Neck & Thoracic Posture & Mobility

Your neck and upper back are significantly linked to how your shoulder blade is positioned and controlled. In some cases joint stiffness or pain referred from inflammed neck joints can directly alter shoulder pain and function. Your chiropractor is an expert at the assessment and treatment of neck and upper back dysfunction. Ask them for more specific advice.

Restore Normal Function: Speed, Load, Power & Proprioception

Your Chiropractic treatment will vary depending on the functional requirements that you specifically need for your shoulder.

If your shoulder injury has been caused by sport it is usually during high speed activities, which place enormous forces on your body (contractile and non-contractile), or repetitive actions.

In order to prevent a recurrence as you return to sport, your chiropractor will guide you with exercises to address these important components of rehabilitation to both prevent a recurrence and improve your sporting performance.

Bicep Tendinopathy Prognosis

Bicipital tendinopathies are very successfully rehabilitated with a chiropractor-guided rehabilitation program. Even biceps tendon ruptures do not always require surgery and can be rehabilitated to resume excellent shoulder function.
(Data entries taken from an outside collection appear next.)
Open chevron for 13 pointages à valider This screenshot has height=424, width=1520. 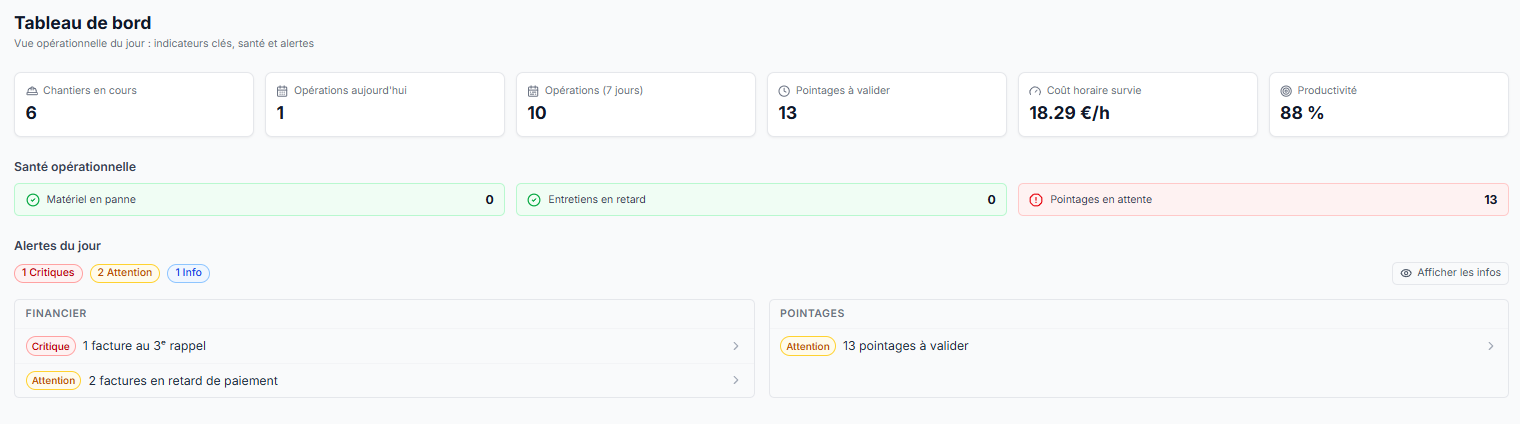click(1490, 346)
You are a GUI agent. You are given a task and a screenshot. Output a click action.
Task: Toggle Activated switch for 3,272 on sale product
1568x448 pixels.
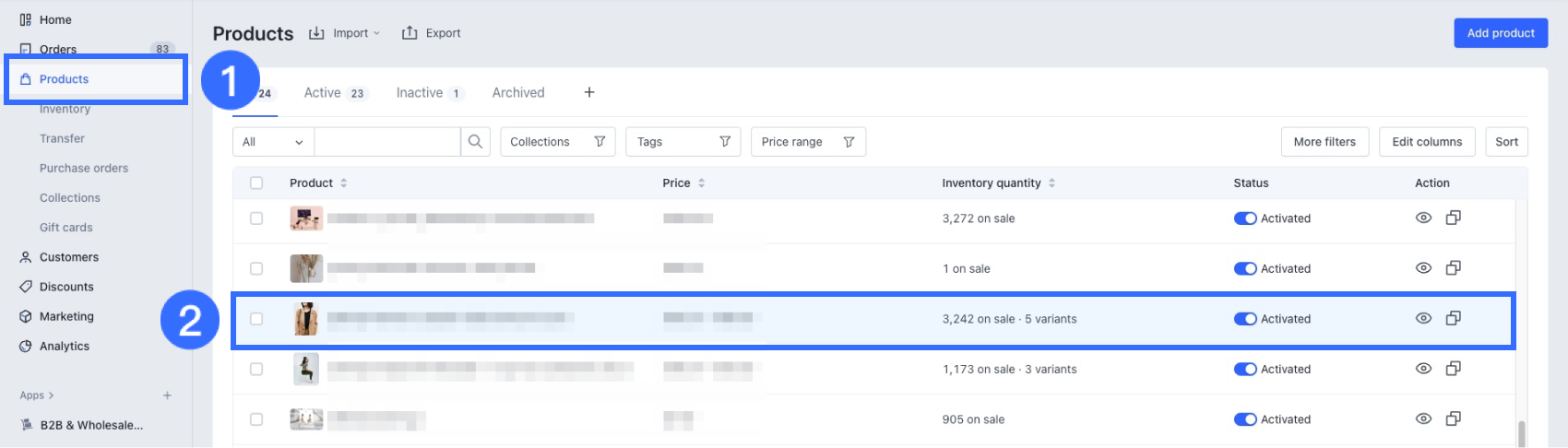coord(1245,218)
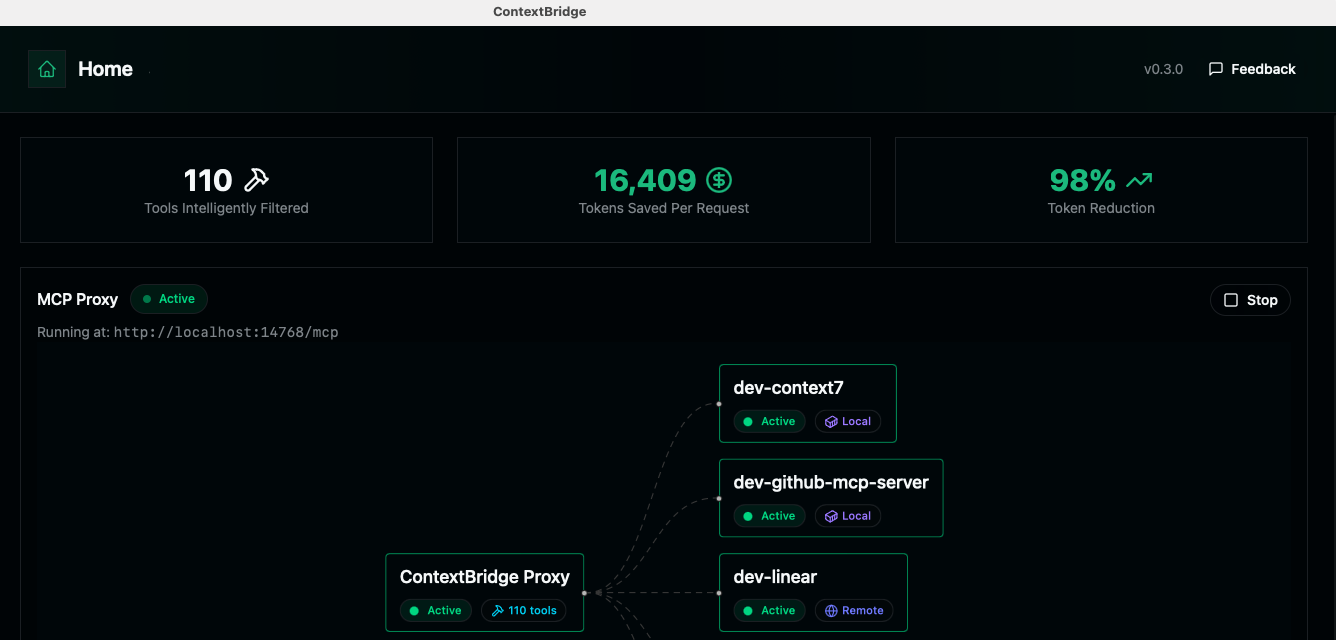This screenshot has width=1336, height=640.
Task: Toggle the Active badge on dev-context7
Action: (768, 421)
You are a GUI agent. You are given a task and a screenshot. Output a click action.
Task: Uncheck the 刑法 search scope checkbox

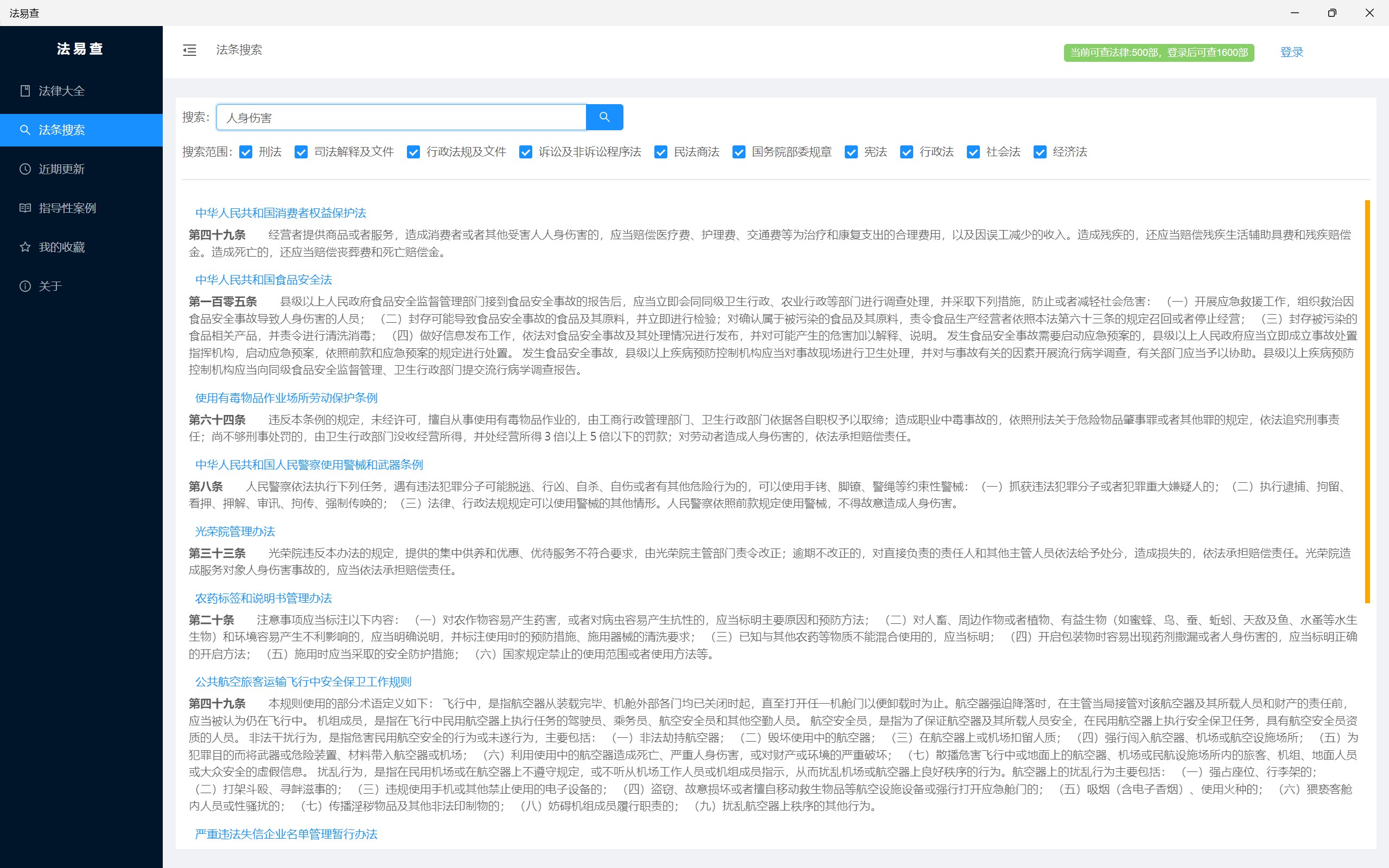(x=246, y=152)
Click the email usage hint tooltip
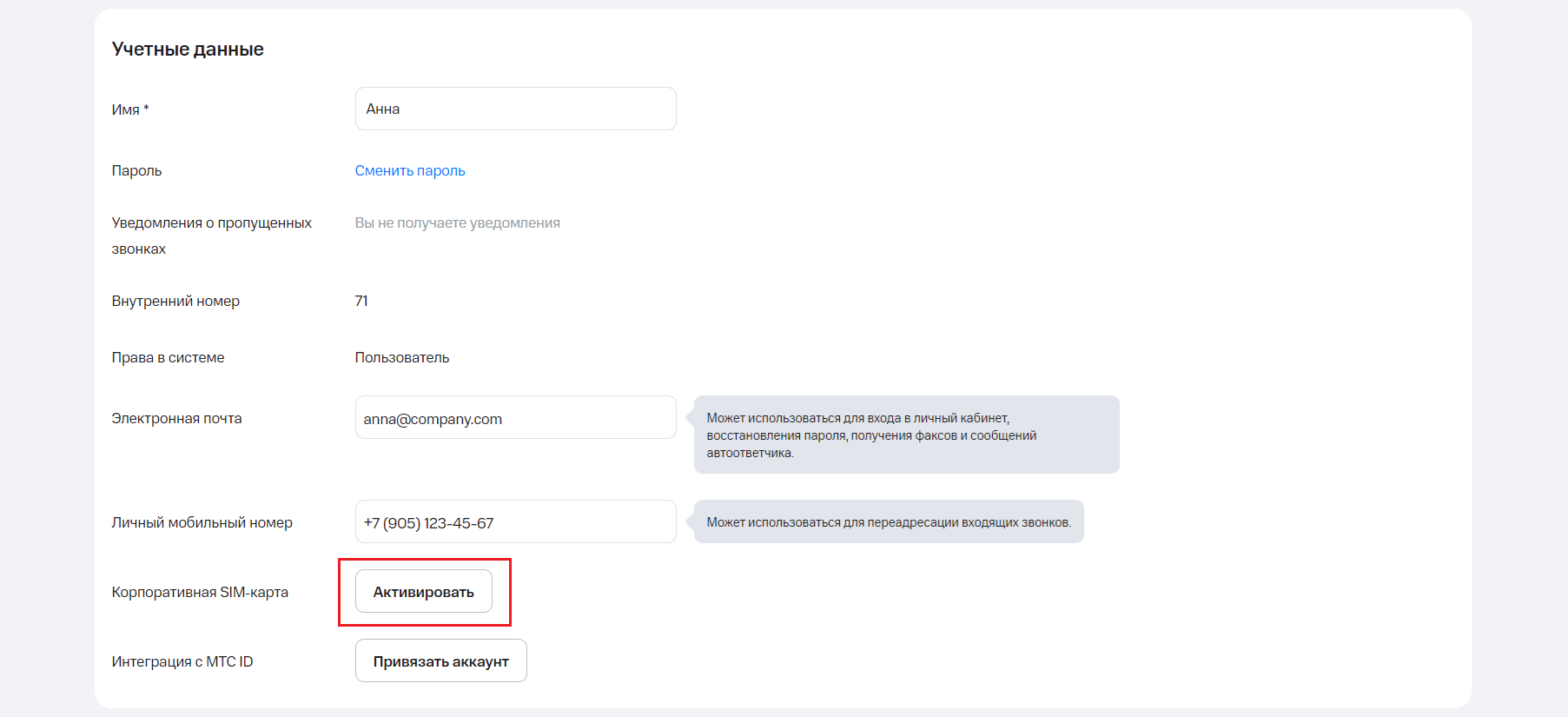 (906, 435)
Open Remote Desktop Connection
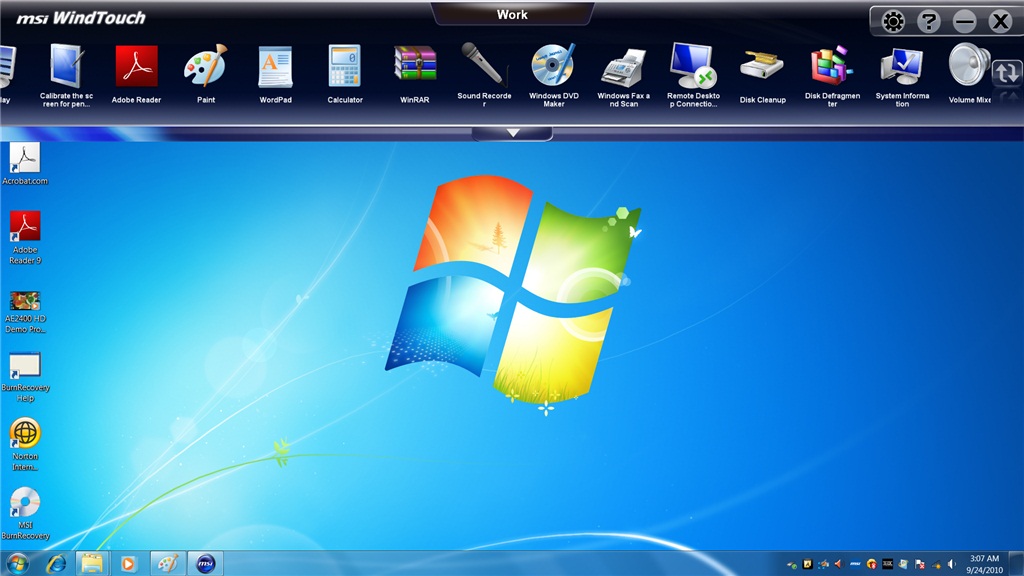The image size is (1024, 576). [693, 68]
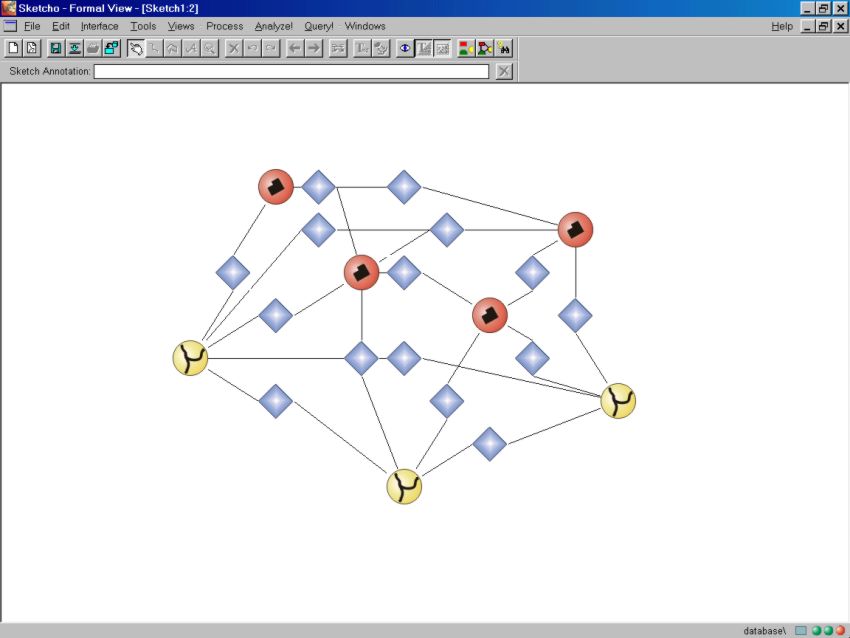The height and width of the screenshot is (638, 850).
Task: Open the Analyze! menu
Action: pos(273,26)
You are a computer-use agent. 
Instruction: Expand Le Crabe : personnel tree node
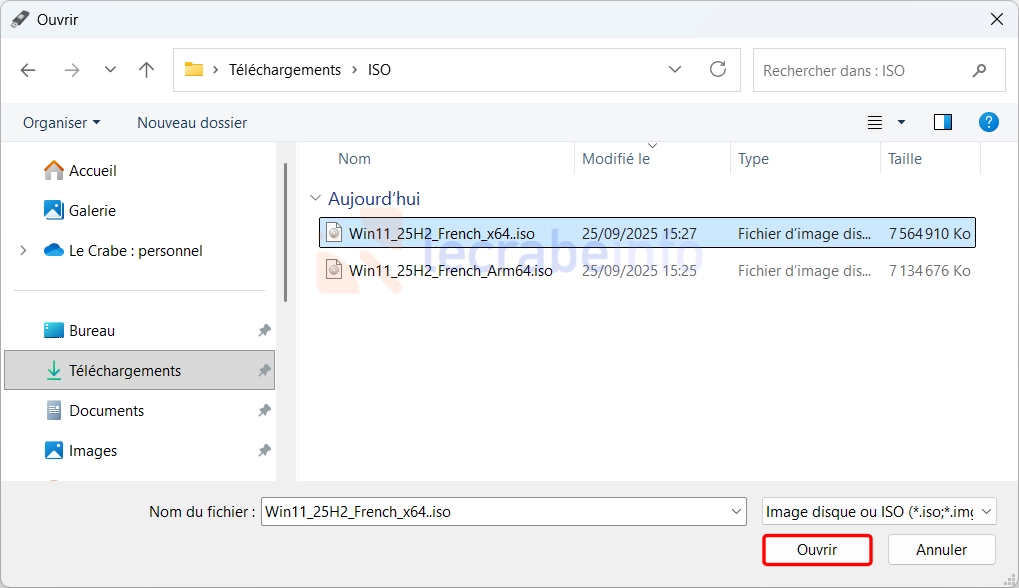(23, 251)
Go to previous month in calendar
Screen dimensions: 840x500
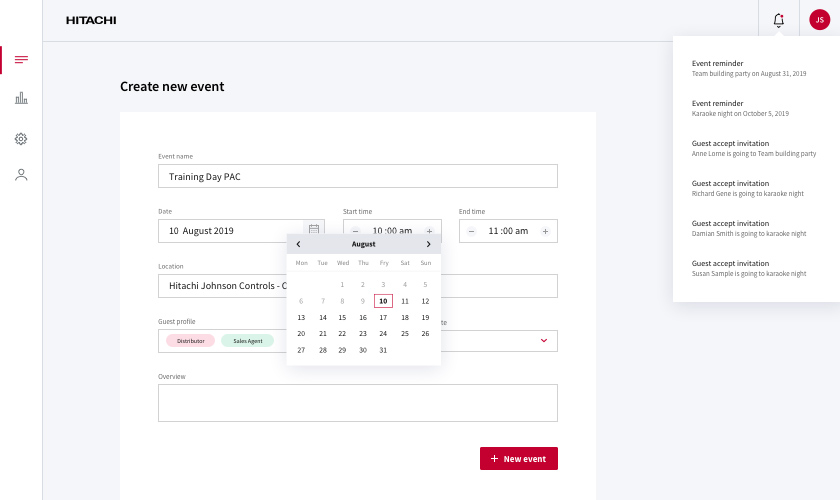point(298,244)
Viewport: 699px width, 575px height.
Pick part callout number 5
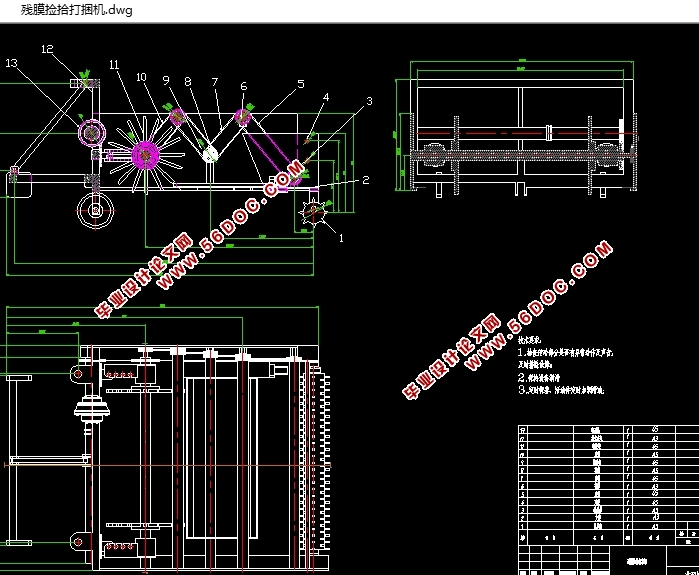pos(301,84)
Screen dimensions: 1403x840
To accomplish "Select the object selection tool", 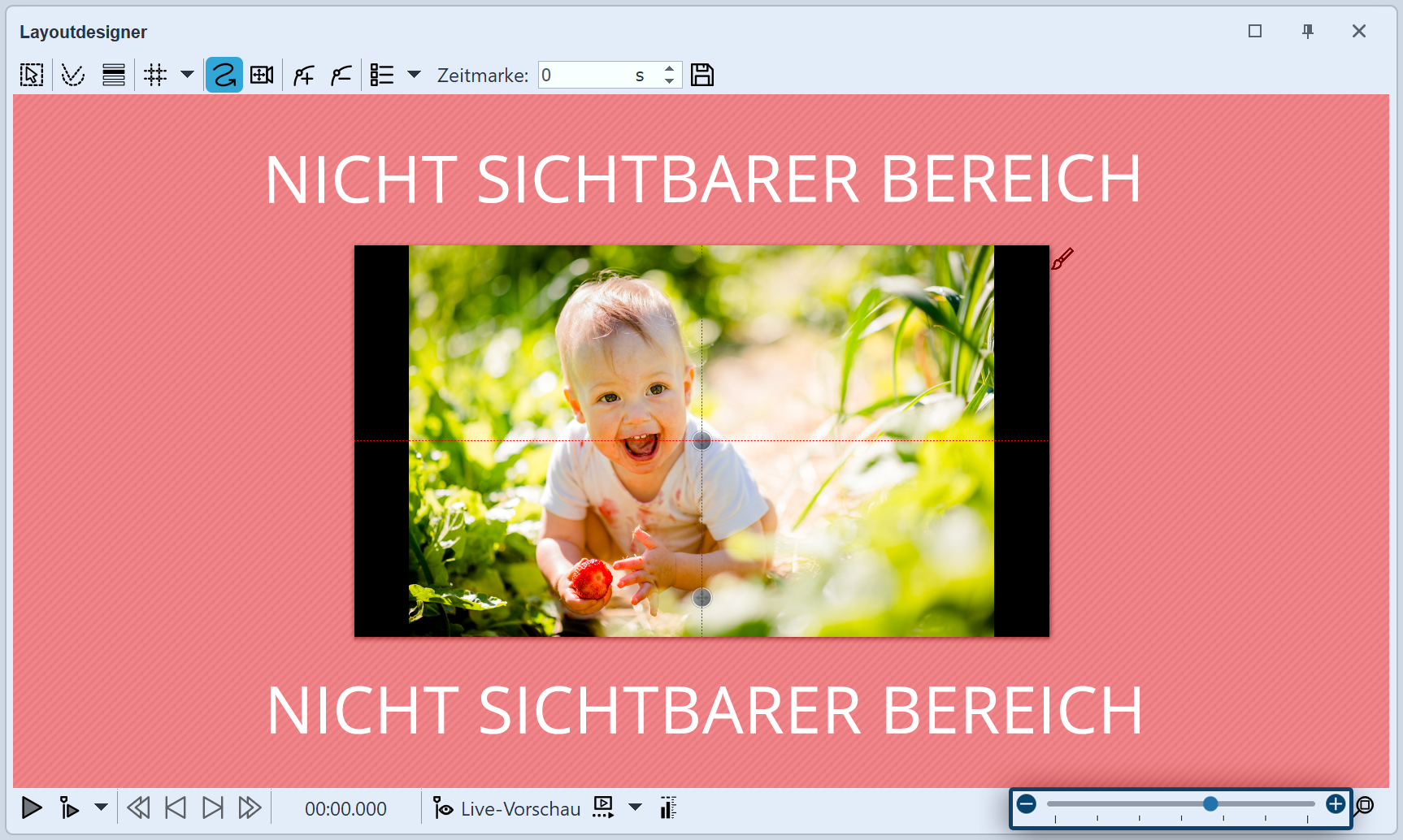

In general, the inflammatory versions (tendonitis and tenosynovitis) will respond quicker than the degenerative tendinosis, which already has tendon cell death. It is important to rehabilitate these tendon injuries as well as possible since these are the most likely to rupture in the future.

Due to the cause of tendinopathy usually being coexisting rotator cuff impingement or shoulder instability the timeframe can vary widely.